Da mesma forma, a penalidade de suspensão do direito de dirigir por resultado positivo em exame toxicológico é aplicada diretamente no RENACH, no prazo de 15 dias contados da coleta.


Art. 14. O laboratório credenciado deverá inserir a informação contendo o resultado da análise do material coletado (se negativo ou positivo para cada uma das substâncias testadas) no prontuário do condutor por meio do Sistema de Registro Nacional de Condutores Habilitados (RENACH), no prazo máximo de 15 dias contados a partir da coleta.


§ 1º O condutor deverá autorizar, por escrito e previamente à realização do exame toxicológico, a inclusão da informação do resultado no RENACH. Se não houver esta autorização, o exame não terá validade para os fins desta Resolução e não poderá ser utilizado para qualquer outra finalidade junto ao Sistema Nacional de Trânsito.

O problema é que, mesmo com essa característica, a suspensão não se torna uma medida administrativa.


Medidas administrativas são formas coercitivas adotadas no sentido de preservar a segurança do trânsito, forçando o infrator a corrigir falhas constatadas através da fiscalização e constatação da infração, o que não é o caso, já que o exame toxicológico não aponta quando houve o consumo da substância psicoativa e muito menos se naquele momento o condutor estava conduzindo um veículo automotor.

DADOS FORNECIDOS:
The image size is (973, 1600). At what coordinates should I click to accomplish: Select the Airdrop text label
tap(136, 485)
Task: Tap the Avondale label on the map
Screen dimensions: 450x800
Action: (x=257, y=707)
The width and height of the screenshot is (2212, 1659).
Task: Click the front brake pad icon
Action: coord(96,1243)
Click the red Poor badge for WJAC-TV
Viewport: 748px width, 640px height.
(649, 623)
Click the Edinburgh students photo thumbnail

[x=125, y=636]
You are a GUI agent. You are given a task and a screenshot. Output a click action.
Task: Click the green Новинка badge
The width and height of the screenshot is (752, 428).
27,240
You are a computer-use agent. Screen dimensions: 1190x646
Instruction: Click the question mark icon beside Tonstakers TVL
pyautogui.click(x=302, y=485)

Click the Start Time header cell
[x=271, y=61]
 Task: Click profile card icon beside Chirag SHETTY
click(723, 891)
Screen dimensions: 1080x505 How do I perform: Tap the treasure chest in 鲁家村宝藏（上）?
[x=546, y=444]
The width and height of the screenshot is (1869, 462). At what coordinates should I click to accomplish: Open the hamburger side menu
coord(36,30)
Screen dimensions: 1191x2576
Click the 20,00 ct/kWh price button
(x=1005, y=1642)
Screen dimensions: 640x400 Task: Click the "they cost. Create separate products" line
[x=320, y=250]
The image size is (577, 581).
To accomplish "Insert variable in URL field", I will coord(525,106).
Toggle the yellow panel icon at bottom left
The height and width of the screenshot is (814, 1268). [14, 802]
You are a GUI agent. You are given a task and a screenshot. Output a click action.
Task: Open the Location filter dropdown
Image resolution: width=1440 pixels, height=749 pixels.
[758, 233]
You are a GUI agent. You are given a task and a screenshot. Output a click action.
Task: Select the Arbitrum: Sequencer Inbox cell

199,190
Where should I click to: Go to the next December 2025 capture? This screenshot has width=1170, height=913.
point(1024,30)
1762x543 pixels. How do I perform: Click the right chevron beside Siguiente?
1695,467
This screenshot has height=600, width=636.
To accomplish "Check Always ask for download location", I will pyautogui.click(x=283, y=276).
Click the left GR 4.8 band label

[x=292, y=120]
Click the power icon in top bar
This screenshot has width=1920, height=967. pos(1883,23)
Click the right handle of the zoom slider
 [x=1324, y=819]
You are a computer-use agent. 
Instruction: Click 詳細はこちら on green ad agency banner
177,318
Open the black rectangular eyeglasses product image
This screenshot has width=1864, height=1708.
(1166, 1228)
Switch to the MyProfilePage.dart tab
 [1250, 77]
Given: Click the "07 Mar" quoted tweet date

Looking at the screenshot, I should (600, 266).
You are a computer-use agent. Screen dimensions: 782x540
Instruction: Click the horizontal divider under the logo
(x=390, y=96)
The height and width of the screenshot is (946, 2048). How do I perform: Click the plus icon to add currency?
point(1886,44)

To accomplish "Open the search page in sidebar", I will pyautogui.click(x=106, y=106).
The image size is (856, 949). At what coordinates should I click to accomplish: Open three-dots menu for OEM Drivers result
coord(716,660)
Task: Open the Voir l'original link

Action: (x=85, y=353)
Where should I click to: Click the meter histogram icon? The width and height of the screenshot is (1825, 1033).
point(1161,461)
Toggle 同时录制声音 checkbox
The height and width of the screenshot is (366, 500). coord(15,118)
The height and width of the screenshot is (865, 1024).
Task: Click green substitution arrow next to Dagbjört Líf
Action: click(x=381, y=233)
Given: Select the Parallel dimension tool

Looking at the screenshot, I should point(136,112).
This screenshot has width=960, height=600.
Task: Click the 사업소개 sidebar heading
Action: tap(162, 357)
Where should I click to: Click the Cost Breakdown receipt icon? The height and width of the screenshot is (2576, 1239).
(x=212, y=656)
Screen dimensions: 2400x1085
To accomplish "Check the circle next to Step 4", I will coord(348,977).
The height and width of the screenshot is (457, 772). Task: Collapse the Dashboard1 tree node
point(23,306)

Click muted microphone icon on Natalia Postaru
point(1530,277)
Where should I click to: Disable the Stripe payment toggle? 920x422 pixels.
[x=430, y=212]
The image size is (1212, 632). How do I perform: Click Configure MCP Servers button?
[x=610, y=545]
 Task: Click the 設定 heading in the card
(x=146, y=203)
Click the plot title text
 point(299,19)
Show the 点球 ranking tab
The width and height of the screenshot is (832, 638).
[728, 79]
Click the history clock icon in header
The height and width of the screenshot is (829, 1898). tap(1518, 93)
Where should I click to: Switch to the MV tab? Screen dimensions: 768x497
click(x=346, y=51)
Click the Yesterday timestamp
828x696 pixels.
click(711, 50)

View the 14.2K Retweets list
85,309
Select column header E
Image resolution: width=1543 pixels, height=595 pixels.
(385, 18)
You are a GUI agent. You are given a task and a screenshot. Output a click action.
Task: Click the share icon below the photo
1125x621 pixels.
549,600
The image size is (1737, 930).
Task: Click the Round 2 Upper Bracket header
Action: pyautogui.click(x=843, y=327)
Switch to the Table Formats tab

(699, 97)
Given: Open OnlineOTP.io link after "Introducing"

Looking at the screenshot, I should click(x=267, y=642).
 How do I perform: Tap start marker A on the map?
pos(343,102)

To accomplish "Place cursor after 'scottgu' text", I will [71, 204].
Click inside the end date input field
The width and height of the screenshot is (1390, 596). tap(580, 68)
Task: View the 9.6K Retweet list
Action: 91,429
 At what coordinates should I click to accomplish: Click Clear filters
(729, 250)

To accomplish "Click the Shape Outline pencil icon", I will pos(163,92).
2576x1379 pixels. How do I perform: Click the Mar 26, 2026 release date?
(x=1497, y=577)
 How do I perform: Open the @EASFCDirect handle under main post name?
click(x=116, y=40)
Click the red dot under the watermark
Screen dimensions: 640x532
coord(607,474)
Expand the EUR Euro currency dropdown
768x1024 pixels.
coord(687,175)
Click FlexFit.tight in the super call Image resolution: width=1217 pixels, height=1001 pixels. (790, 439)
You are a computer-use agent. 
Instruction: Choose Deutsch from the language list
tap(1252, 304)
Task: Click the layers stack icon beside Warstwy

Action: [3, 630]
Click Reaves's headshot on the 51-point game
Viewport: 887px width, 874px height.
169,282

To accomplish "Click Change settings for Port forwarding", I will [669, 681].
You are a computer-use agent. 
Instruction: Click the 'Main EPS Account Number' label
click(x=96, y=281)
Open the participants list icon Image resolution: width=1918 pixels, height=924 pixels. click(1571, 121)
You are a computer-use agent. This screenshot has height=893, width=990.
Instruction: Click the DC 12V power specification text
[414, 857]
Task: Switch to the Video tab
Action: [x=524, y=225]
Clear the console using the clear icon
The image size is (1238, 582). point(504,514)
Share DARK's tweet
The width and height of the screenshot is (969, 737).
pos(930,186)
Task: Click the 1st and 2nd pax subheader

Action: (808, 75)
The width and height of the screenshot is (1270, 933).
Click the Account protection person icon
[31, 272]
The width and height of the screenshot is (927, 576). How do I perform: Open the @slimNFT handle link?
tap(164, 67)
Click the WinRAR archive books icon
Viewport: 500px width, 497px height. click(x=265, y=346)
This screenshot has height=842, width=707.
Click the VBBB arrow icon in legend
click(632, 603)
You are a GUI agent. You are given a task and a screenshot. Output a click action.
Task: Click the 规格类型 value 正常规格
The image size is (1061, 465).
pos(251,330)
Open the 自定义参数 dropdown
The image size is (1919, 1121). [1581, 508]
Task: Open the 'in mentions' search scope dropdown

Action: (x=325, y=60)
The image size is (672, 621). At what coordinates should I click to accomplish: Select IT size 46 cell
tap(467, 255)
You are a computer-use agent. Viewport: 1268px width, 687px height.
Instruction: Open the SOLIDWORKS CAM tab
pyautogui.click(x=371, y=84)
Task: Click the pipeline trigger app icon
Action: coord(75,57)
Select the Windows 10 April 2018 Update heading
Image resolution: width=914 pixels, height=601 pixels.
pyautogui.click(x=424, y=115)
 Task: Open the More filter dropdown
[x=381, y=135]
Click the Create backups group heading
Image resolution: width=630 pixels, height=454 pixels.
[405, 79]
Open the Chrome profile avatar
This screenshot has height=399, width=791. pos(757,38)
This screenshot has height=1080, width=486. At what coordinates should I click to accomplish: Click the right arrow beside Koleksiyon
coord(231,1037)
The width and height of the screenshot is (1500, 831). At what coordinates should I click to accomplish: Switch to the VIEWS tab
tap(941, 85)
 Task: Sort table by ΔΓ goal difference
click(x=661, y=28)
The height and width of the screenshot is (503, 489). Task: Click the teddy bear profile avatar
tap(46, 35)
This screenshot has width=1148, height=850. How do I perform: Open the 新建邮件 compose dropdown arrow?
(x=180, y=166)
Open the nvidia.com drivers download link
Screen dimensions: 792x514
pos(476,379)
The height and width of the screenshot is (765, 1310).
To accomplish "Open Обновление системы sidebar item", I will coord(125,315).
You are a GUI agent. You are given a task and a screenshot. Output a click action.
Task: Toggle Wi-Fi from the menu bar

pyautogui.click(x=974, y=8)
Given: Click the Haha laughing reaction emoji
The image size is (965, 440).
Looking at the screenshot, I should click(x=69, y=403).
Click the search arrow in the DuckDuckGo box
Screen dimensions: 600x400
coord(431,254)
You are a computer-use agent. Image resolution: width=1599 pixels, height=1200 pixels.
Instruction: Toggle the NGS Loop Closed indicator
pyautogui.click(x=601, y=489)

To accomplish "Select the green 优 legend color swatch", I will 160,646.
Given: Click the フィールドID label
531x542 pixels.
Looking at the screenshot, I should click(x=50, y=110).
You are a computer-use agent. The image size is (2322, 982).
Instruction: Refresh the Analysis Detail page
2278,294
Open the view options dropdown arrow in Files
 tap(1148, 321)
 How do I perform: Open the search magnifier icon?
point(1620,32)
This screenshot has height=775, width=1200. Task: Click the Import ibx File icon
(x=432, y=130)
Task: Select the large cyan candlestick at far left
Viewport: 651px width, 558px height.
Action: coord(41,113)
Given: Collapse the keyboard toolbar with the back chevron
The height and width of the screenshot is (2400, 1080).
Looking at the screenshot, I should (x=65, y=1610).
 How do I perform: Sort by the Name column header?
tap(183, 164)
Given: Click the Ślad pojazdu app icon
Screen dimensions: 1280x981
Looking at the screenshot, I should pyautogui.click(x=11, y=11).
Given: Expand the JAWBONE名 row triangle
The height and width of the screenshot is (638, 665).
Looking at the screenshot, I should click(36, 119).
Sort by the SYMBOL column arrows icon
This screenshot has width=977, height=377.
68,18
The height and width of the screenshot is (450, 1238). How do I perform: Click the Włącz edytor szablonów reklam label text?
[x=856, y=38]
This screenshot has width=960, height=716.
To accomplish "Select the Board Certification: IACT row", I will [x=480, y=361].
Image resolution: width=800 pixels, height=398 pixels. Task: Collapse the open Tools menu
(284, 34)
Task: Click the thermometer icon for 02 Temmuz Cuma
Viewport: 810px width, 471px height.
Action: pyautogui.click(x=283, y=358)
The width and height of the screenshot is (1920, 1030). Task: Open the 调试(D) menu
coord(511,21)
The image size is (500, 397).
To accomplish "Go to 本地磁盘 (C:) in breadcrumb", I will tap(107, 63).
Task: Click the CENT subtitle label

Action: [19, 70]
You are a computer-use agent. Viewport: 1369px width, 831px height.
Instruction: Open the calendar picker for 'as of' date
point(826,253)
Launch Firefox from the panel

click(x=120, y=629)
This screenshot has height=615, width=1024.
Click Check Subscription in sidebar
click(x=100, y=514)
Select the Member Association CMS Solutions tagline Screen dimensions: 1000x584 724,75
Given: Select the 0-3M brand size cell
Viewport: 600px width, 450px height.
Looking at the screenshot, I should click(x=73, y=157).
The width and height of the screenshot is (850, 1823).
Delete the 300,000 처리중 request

O QUE FAZER: Você pode imprimir o texto sobre a suspensão do direito de dirigir por exame toxicológico na íntegra, sem alterar nada? Os dados não são necessários.

RESPOSTA AO EXERCÍCIO:
Da mesma forma, a penalidade de suspensão do direito de dirigir por resultado positivo em exame toxicológico é aplicada diretamente no RENACH, no prazo de 15 dias contados da coleta.


Art. 14. O laboratório credenciado deverá inserir a informação contendo o resultado da análise do material coletado (se negativo ou positivo para cada uma das substâncias testadas) no prontuário do condutor por meio do Sistema de Registro Nacional de Condutores Habilitados (RENACH), no prazo máximo de 15 dias contados a partir da coleta.


§ 1º O condutor deverá autorizar, por escrito e previamente à realização do exame toxicológico, a inclusão da informação do resultado no RENACH. Se não houver esta autorização, o exame não terá validade para os fins desta Resolução e não poderá ser utilizado para qualquer outra finalidade junto ao Sistema Nacional de Trânsito.

O problema é que, mesmo com essa característica, a suspensão não se torna uma medida administrativa.


Medidas administrativas são formas coercitivas adotadas no sentido de preservar a segurança do trânsito, forçando o infrator a corrigir falhas constatadas através da fiscalização e constatação da infração, o que não é o caso, já que o exame toxicológico não aponta quando houve o consumo da substância psicoativa e muito menos se naquele momento o condutor estava conduzindo um veículo automotor.